What the exercise asks: With the pictures left out, write out exactly the lines of the listing below that run from the line with "Task: Select the sale row numbered 2023109" through the line with "Task: Maximize the right terminal window".

Given data:
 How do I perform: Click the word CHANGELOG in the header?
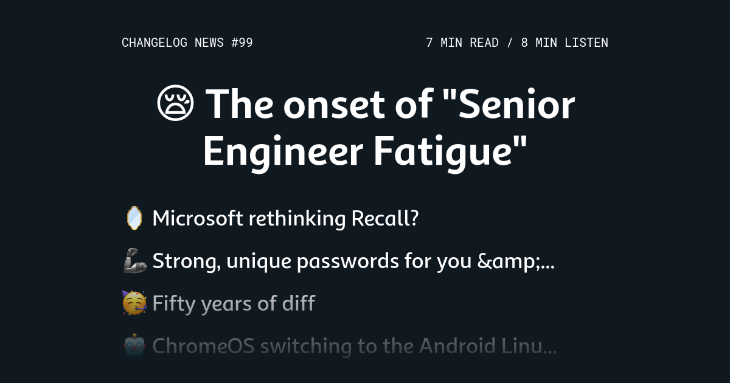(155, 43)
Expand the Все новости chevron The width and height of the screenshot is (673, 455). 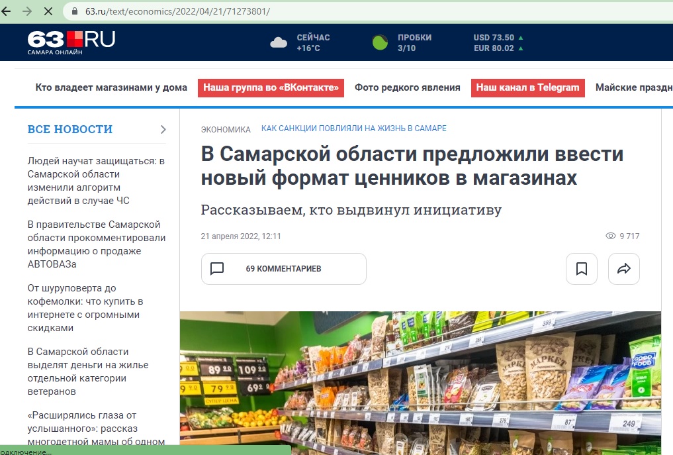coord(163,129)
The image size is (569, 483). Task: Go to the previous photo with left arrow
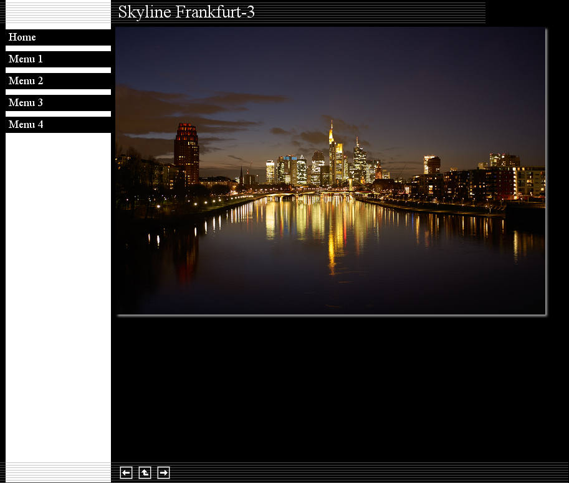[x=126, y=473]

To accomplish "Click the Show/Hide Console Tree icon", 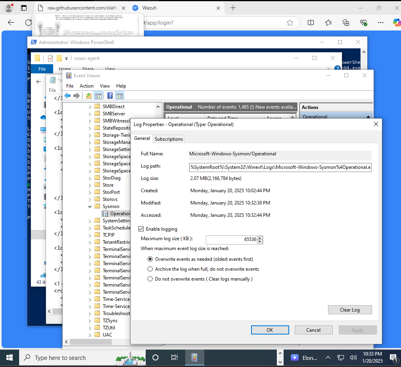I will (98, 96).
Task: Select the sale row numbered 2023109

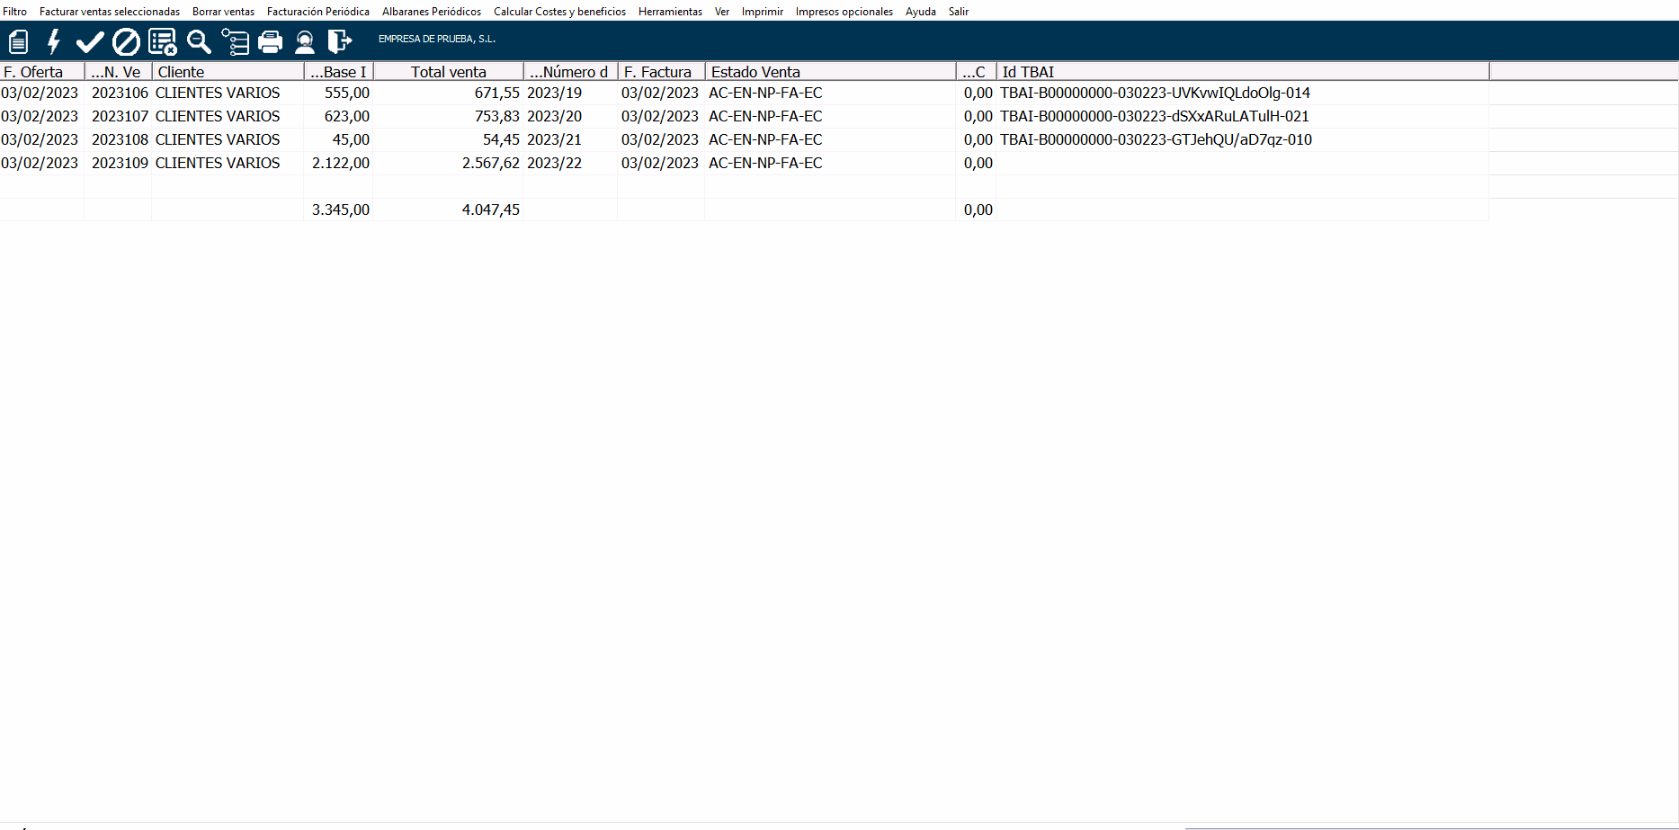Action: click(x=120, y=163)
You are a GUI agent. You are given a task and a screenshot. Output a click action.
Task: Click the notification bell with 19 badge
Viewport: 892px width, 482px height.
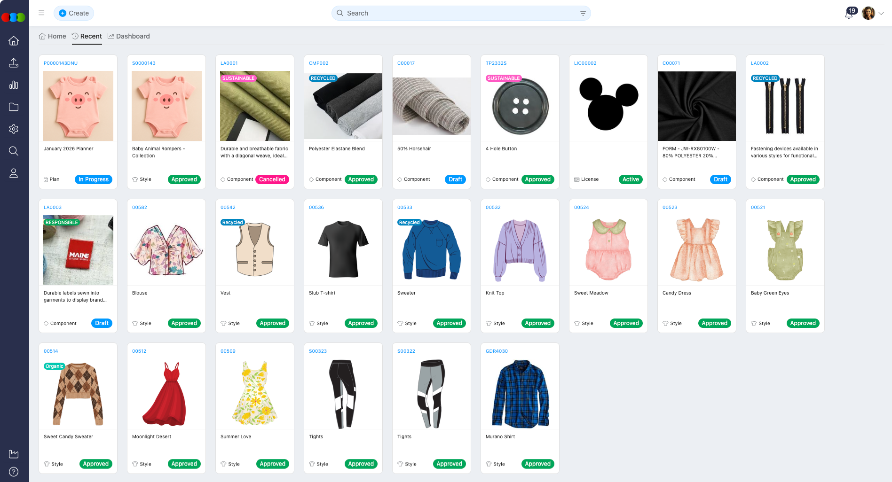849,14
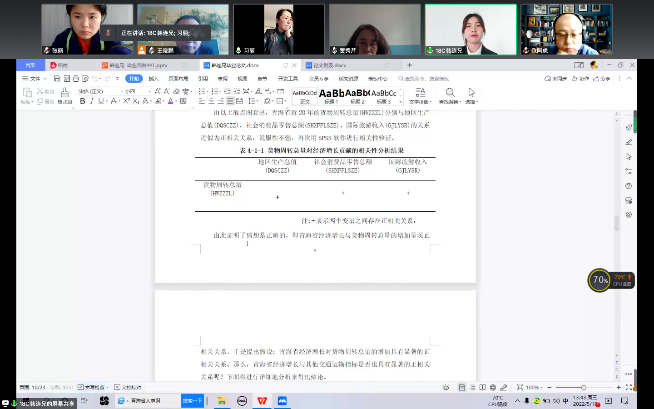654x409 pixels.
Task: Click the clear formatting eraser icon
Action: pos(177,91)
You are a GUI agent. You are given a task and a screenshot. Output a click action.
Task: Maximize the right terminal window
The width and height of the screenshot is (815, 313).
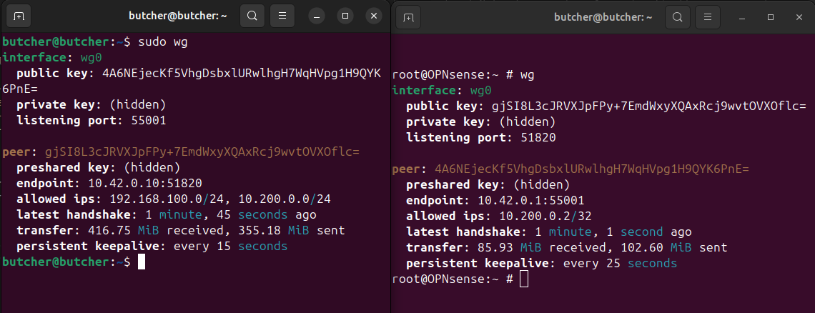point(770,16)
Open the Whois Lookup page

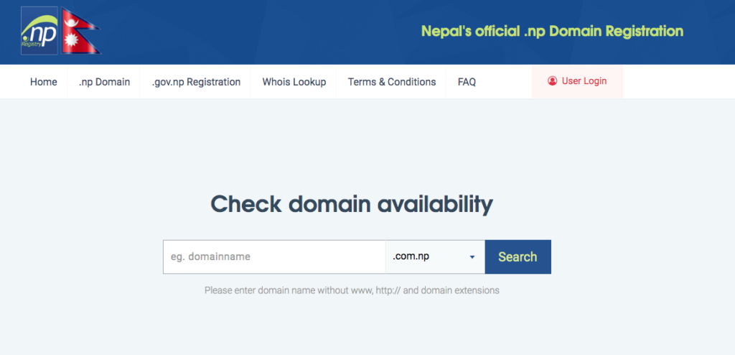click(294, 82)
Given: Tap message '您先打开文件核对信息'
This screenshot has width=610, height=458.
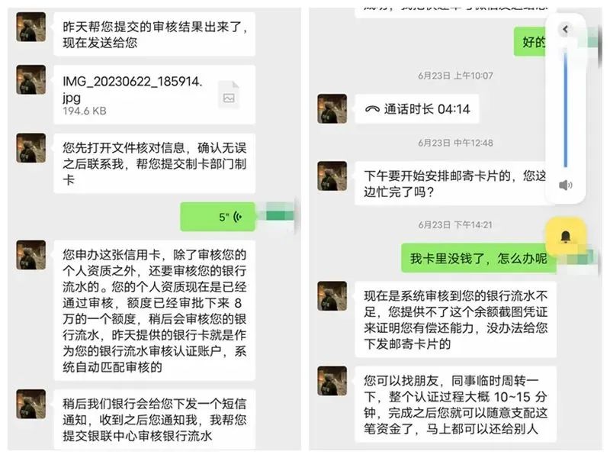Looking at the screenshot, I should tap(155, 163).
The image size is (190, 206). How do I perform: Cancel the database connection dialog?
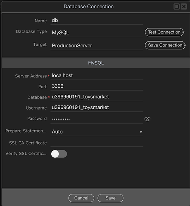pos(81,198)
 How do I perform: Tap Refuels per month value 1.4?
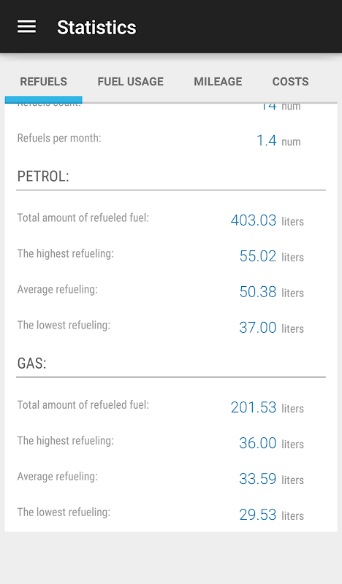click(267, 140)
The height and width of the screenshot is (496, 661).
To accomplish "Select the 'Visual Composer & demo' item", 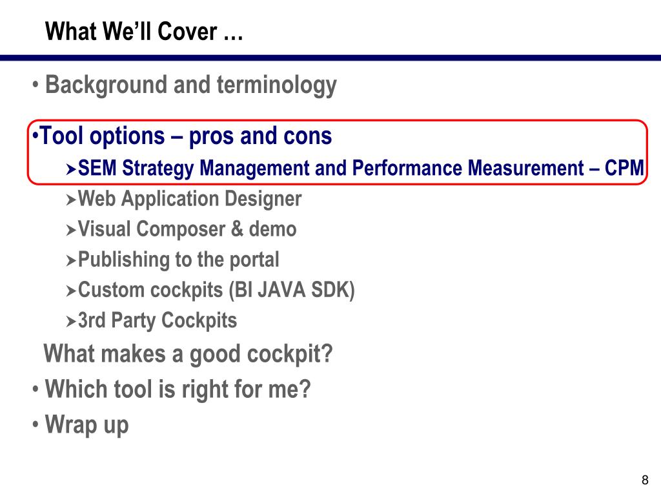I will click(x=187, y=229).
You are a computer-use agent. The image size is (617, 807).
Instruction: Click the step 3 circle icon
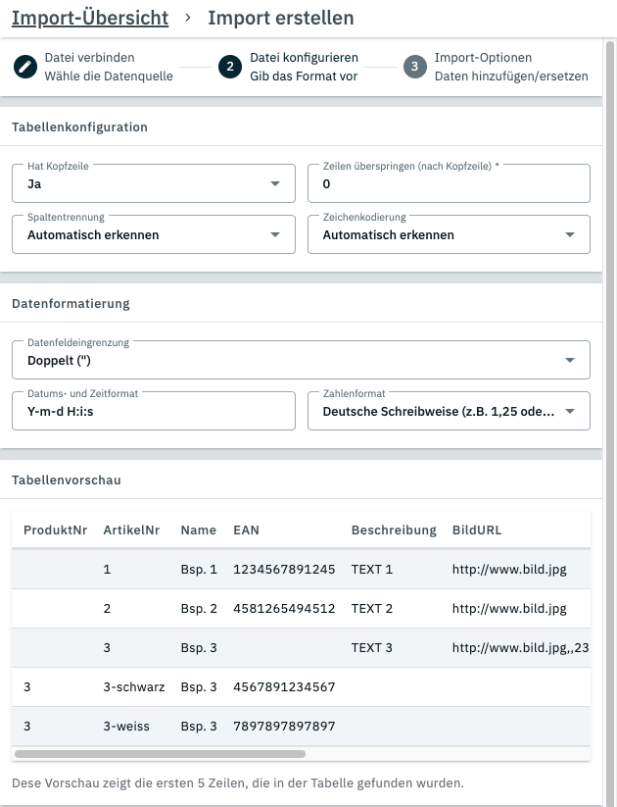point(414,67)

Answer below:
Task: Select the sale row numbered 2023109

Action: click(x=120, y=163)
You are a GUI agent. You are given a task and a screenshot. Output a click action.
Task: Click the notification bell with 19 badge
Viewport: 892px width, 482px height.
849,14
654x409 pixels.
Task: Click the clear formatting eraser icon
Action: pos(177,91)
You are a GUI agent. You are given a task and a screenshot. Output a click action.
Task: Maximize the right terminal window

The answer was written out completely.